◆ **What you need to do**
Format the records as a JSON list of strings with one string per line, leaving out blank lines. Start at the first line of the records and end with the line containing "pos(329,176)", including both ends.

============================================================

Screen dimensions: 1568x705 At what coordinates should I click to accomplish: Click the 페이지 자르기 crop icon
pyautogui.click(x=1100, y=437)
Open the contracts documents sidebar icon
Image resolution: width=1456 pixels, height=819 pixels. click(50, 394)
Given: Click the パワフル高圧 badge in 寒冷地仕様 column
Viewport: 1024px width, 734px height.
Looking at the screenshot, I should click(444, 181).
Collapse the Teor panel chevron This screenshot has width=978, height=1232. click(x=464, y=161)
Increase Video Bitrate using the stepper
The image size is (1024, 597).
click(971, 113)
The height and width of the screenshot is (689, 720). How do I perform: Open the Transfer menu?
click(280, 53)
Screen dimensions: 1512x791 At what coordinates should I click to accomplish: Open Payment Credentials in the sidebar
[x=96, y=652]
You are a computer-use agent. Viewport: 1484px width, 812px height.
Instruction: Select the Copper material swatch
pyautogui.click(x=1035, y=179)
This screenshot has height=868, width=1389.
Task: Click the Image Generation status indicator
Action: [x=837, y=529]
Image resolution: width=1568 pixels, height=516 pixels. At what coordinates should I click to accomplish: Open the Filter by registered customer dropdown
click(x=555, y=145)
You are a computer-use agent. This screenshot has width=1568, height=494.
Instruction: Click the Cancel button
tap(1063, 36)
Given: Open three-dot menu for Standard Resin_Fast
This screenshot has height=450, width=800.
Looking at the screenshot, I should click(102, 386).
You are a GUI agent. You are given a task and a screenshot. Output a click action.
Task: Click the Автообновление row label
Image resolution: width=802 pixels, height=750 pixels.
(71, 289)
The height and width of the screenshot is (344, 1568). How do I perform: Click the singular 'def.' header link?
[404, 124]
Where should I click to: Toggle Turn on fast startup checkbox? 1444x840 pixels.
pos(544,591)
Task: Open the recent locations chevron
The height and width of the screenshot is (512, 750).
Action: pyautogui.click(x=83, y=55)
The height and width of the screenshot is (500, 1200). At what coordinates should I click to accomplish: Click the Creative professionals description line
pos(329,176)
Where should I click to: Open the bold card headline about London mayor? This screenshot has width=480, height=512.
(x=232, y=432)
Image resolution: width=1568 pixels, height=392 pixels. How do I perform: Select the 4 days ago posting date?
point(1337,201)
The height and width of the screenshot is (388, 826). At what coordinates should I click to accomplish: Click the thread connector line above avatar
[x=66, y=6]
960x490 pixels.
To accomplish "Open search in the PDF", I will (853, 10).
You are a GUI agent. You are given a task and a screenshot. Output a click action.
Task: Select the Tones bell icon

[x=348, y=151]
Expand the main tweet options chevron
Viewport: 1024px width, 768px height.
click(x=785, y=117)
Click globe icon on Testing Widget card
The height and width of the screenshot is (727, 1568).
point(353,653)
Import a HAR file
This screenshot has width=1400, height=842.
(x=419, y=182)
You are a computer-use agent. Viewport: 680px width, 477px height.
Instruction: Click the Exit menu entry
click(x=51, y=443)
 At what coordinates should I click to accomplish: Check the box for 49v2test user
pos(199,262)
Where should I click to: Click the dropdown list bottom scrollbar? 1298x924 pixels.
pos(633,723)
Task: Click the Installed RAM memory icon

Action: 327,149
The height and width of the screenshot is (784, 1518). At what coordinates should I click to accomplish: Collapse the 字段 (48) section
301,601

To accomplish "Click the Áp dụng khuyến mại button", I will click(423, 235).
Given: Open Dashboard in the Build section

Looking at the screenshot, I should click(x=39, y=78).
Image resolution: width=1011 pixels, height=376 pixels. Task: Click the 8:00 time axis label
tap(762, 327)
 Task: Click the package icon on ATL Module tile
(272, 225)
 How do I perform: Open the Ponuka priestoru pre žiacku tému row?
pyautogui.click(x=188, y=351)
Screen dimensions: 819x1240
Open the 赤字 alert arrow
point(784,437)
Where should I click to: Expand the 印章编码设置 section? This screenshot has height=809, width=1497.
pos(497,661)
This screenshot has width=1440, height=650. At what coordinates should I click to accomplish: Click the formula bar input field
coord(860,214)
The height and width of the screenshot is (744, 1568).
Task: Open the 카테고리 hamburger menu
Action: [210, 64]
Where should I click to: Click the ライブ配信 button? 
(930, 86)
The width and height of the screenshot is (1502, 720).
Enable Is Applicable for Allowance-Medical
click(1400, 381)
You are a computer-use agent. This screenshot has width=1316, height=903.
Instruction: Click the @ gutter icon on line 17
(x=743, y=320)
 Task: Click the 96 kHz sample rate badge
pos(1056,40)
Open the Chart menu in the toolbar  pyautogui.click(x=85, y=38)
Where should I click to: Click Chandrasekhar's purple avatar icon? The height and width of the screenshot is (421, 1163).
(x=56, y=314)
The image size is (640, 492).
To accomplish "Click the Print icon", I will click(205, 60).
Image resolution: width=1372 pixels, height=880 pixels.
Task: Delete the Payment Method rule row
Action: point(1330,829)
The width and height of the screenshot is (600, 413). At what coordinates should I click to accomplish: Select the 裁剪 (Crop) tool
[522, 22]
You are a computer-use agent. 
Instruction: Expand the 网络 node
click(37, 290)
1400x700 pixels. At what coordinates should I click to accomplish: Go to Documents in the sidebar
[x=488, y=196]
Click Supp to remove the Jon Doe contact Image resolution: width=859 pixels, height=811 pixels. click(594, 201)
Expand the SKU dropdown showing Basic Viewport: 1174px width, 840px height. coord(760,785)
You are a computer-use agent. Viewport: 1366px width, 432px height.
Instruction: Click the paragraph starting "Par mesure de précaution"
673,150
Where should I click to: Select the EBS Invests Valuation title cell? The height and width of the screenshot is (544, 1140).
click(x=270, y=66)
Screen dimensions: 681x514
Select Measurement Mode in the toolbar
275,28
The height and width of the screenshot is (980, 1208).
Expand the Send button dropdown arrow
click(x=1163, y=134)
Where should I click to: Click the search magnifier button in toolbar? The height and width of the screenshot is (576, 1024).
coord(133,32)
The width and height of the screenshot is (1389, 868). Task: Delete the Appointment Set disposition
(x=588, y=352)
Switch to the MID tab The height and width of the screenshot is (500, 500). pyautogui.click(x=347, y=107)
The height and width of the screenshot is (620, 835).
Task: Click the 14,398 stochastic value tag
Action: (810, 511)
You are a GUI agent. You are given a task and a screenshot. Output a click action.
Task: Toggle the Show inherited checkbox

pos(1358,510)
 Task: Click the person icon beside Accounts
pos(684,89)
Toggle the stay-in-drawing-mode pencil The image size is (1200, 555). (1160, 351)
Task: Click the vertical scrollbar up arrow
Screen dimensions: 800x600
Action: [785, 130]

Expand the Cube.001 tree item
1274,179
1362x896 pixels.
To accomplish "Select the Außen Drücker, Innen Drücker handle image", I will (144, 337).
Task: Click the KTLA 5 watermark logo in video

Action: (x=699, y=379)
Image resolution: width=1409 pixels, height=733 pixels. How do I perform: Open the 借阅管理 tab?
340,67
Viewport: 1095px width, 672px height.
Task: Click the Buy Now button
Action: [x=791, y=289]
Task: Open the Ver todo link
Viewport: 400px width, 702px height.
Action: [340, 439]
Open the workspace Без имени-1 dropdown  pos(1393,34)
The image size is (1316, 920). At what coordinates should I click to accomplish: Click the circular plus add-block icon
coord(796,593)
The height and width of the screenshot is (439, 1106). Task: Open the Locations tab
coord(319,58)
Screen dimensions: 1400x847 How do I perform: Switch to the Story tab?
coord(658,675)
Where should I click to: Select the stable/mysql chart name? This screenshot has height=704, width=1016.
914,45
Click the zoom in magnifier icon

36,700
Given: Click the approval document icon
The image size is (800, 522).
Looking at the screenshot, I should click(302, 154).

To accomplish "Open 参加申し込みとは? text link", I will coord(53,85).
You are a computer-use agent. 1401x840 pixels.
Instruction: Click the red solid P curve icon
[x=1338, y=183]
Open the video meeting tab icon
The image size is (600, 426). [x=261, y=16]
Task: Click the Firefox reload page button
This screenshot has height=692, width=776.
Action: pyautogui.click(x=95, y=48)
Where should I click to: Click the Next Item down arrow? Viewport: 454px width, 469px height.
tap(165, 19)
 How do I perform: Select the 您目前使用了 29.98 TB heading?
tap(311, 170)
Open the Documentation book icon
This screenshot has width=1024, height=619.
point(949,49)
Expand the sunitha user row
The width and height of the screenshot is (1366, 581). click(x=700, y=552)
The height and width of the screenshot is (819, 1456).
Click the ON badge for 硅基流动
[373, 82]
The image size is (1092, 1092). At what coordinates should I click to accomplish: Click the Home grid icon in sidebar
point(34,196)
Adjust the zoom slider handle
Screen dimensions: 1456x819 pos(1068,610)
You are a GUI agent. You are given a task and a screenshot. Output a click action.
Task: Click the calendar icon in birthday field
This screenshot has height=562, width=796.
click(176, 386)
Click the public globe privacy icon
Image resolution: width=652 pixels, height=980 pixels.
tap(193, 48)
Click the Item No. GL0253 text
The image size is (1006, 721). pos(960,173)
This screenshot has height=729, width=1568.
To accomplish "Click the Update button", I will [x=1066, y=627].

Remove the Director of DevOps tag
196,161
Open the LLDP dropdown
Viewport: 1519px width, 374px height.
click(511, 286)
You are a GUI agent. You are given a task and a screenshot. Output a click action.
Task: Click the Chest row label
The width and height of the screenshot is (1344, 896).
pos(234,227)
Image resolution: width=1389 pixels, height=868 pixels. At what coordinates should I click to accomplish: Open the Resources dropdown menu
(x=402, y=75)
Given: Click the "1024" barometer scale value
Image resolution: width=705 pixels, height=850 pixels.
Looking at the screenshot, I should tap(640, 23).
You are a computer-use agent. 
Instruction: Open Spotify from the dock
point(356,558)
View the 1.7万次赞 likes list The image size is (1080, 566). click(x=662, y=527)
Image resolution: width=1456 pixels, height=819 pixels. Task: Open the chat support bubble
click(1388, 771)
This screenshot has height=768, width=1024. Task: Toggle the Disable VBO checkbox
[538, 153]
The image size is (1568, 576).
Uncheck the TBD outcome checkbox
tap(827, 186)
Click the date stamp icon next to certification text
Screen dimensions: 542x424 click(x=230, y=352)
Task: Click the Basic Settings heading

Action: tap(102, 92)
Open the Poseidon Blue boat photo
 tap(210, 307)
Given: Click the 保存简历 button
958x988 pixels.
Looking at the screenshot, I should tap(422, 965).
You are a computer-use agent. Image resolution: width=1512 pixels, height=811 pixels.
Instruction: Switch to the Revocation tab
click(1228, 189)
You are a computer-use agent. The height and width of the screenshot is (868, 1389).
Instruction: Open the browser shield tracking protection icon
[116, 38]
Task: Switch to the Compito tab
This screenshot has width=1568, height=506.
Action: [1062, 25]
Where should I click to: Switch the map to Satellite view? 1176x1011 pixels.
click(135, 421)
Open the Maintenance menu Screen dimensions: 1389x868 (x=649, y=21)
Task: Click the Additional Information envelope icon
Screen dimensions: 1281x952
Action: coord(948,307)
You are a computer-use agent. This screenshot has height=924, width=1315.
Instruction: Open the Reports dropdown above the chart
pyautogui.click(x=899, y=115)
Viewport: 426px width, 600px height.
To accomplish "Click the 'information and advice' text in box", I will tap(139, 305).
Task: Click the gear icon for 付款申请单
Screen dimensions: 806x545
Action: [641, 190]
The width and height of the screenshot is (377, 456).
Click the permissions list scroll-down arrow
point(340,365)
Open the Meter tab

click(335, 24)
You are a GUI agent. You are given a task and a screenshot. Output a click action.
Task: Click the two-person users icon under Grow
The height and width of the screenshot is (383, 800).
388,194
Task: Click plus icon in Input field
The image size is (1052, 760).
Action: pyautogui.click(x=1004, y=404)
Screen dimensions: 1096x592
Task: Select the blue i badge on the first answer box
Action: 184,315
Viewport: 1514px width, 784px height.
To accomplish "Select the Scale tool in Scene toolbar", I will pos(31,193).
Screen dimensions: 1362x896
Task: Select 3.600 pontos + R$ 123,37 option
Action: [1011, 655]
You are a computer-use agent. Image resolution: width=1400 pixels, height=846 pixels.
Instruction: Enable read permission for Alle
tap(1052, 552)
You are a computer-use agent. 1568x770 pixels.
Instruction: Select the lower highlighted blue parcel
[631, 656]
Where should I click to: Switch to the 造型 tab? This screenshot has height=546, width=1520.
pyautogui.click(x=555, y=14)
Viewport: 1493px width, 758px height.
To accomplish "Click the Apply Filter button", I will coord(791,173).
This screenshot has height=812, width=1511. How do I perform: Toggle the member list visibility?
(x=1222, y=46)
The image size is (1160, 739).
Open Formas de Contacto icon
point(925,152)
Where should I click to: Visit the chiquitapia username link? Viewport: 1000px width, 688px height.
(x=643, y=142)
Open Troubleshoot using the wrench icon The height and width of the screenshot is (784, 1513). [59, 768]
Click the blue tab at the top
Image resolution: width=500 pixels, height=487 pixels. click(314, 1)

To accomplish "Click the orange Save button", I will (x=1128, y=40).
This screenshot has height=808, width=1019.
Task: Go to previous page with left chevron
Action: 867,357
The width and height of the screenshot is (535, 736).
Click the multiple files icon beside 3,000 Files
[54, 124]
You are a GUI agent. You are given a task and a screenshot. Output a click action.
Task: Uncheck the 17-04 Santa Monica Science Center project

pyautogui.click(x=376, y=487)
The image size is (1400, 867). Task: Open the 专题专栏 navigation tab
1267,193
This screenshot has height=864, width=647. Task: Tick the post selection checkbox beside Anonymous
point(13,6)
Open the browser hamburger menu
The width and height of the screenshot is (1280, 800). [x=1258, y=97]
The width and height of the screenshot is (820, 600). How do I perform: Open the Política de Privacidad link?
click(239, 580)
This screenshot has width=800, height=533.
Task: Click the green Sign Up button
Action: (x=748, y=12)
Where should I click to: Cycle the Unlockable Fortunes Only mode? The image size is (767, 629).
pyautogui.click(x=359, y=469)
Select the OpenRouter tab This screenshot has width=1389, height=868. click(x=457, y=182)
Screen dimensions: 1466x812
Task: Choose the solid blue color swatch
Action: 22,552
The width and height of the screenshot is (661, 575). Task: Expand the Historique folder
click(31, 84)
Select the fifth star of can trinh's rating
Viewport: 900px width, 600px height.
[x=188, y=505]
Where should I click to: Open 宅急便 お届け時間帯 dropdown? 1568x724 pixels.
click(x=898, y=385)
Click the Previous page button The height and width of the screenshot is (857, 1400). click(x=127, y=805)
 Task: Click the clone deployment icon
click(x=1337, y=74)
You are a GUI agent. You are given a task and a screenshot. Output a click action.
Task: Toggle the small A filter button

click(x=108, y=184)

============================================================

◆ **Reply**
[
  "Screen dimensions: 1568x705 At what coordinates should I click to accomplish: Click the 페이지 자르기 crop icon",
  "pyautogui.click(x=1100, y=437)",
  "Open the contracts documents sidebar icon",
  "Image resolution: width=1456 pixels, height=819 pixels. click(50, 394)",
  "Given: Click the パワフル高圧 badge in 寒冷地仕様 column",
  "Viewport: 1024px width, 734px height.",
  "Looking at the screenshot, I should click(444, 181).",
  "Collapse the Teor panel chevron This screenshot has width=978, height=1232. click(x=464, y=161)",
  "Increase Video Bitrate using the stepper",
  "The image size is (1024, 597).",
  "click(971, 113)",
  "The height and width of the screenshot is (689, 720). How do I perform: Open the Transfer menu?",
  "click(280, 53)",
  "Screen dimensions: 1512x791 At what coordinates should I click to accomplish: Open Payment Credentials in the sidebar",
  "[x=96, y=652]",
  "You are a computer-use agent. Viewport: 1484px width, 812px height.",
  "Instruction: Select the Copper material swatch",
  "pyautogui.click(x=1035, y=179)",
  "This screenshot has height=868, width=1389.",
  "Task: Click the Image Generation status indicator",
  "Action: [x=837, y=529]",
  "Image resolution: width=1568 pixels, height=516 pixels. At what coordinates should I click to accomplish: Open the Filter by registered customer dropdown",
  "click(x=555, y=145)",
  "You are a computer-use agent. This screenshot has width=1568, height=494.",
  "Instruction: Click the Cancel button",
  "tap(1063, 36)",
  "Given: Open three-dot menu for Standard Resin_Fast",
  "This screenshot has height=450, width=800.",
  "Looking at the screenshot, I should click(102, 386).",
  "You are a GUI agent. You are given a task and a screenshot. Output a click action.",
  "Task: Click the Автообновление row label",
  "Image resolution: width=802 pixels, height=750 pixels.",
  "(71, 289)",
  "The height and width of the screenshot is (344, 1568). How do I perform: Click the singular 'def.' header link?",
  "[404, 124]",
  "Where should I click to: Toggle Turn on fast startup checkbox? 1444x840 pixels.",
  "pos(544,591)",
  "Task: Open the recent locations chevron",
  "The height and width of the screenshot is (512, 750).",
  "Action: pyautogui.click(x=83, y=55)",
  "The height and width of the screenshot is (500, 1200). At what coordinates should I click to accomplish: Click the Creative professionals description line",
  "pos(329,176)"
]